What to expect: IVF Consult & Appointments
Whether IVF is your first path or one you’ve arrived at after months (or years) of trying, the process can feel both hopeful and heavy. And for couples navigating it together, it can be easy for one partner (usually the one not injecting hormones) to feel unsure of where they fit in.
Step One: The Setup
The Consultation
You’ll start with a fertility clinic consultation. It’s usually about 60–90 minutes and includes:
A full review of your medical history (both partners)
Discussion of past fertility efforts
An overview of the IVF process, success rates, and costs
Helpful Tip: Both partners should be there. This is the appointment that sets the tone and the plan—and no one should be getting secondhand summaries of life-changing decisions.
A Workup
Before anything starts, your doctor needs to understand your baseline. Note: If you’ve already pursued IUI, this might not be required in IVF cycles.
For the person carrying:
Bloodwork to assess hormone levels
Ultrasound to check ovarian reserve and uterine structure
Infectious disease testing such as STDs
Genetic carrier screening (optional but often recommended for both)
For the partner (if contributing sperm):
Semen analysis
Infectious disease testing such as STDs
Genetic carrier screening (optional but often recommended for both)
Timing: This part takes 1–2 weeks depending on schedules and lab turnaround.
Plan ahead: You’ll have a few scattered appointments here, and some will need to be timed with the menstrual cycle. Having both partners aware of (and protecting) these windows helps reduce stress.
Step Two: Prepping for the Cycle
Financial Consult
Before meds or procedures begin, you’ll meet with someone from the clinic’s finance team. Expect:
A breakdown of IVF costs
What’s covered by insurance (if anything)
Options for payment plans, grants, or financing
Plan ahead: IVF is expensive (and complex). Bring your questions to the clinic and don’t be afraid to ask! And if you’re the partner not doing the injections, consider this your moment to handle the money side so your person doesn’t have to.
Medication Training
Once your protocol is finalized, the clinic will walk you through how to mix and inject the meds. These may include:
Stimulation meds (like Gonal-F or Menopur)
Hormone antagonists
Trigger shots
You’ll also get a calendar (usually color-coded and terrifying) that shows exactly what happens each day.

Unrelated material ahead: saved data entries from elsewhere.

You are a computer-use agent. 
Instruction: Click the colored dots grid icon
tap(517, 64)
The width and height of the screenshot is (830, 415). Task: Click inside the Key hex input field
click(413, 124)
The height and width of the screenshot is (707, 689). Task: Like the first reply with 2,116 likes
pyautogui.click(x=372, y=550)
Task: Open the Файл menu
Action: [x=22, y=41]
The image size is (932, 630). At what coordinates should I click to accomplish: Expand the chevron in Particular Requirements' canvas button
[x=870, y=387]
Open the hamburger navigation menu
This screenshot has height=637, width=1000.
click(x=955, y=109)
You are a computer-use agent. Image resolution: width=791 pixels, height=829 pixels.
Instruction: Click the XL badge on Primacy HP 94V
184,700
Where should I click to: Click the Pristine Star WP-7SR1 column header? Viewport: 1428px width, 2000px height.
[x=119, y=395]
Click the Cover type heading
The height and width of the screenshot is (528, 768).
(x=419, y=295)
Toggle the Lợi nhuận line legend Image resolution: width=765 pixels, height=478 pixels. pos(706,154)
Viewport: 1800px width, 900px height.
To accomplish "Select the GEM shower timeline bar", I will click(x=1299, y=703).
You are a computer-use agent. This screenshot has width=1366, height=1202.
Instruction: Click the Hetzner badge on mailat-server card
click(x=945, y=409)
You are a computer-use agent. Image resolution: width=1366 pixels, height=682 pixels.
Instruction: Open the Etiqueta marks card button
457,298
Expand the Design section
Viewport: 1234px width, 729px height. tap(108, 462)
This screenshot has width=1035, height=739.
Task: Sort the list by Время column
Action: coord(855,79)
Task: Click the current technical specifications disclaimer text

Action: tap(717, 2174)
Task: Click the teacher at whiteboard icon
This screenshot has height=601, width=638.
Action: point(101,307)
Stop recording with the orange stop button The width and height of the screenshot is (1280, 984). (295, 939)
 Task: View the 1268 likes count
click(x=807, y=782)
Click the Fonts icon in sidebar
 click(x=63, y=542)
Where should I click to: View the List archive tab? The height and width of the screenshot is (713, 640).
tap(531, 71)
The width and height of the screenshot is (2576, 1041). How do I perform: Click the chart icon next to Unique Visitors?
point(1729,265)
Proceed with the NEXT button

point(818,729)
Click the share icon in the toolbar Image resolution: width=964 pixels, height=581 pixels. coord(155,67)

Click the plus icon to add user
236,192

Partner participation: Most partners end up doing some of the injections, especially the harder-to-reach ones (hello, progesterone-in-oil in the butt). Learning together helps reduce fear and increase confidence.
Step Three: The Stimulation Phase
This is the part people think of when they picture IVF: shots, bloating, daily appointments. It lasts about 8–12 days.
You’ll go in for:
Bloodwork and ultrasounds, nearly every morning to monitor follicle growth
Adjustments to your medication doses based on progress
Timing: Appointments are usually early—think 6:30–9:00am—and sometimes daily. If possible, partners can drive, wait with snacks, or help track the numbers. Even small acts matter and make you feel like you’re in it together.
Step Four: Retrieval Day
When your follicles are ready, you’ll take a final “trigger shot” to mature the eggs.
36 hours later, you’ll go in for:
Egg retrieval: a quick procedure under sedation, lasting 20–30 minutes
Sperm collection: either on-site or pre-collected and frozen
You’ll rest for a bit, then head home.
Partner plan: Expect the person who had the retrieval to feel sore, tired, and possibly a bit loopy. Your job is to be a helpful nurse.
Step Five: The Lab Days
After retrieval:
Eggs and sperm are combined in the lab (via traditional insemination or ICSI)
You’ll get a call with a fertilization report
Embryos are monitored for 3–6 days
If you’re doing a fresh transfer, it’ll happen around day 5.
If you're doing genetic testing (PGT-A) or planning for a frozen transfer, the embryos are frozen and transferred in a future cycle.
The wait for lab updates can be brutal so check in with each other, celebrate any wins, or make plans for distraction.
Step Six: Transfer Day
A thawed embryo (or fresh one, if doing a fresh transfer) is placed into the uterus via a catheter
It’s a simple, usually pain-free procedure but can be emotional
After that, it’s the “two-week wait". You’ll often stay on hormones, take it easy, and wait for the blood test to confirm whether pregnancy has occurred.
Emotionally, this might be the hardest part, recognize that and know your feelings are valid.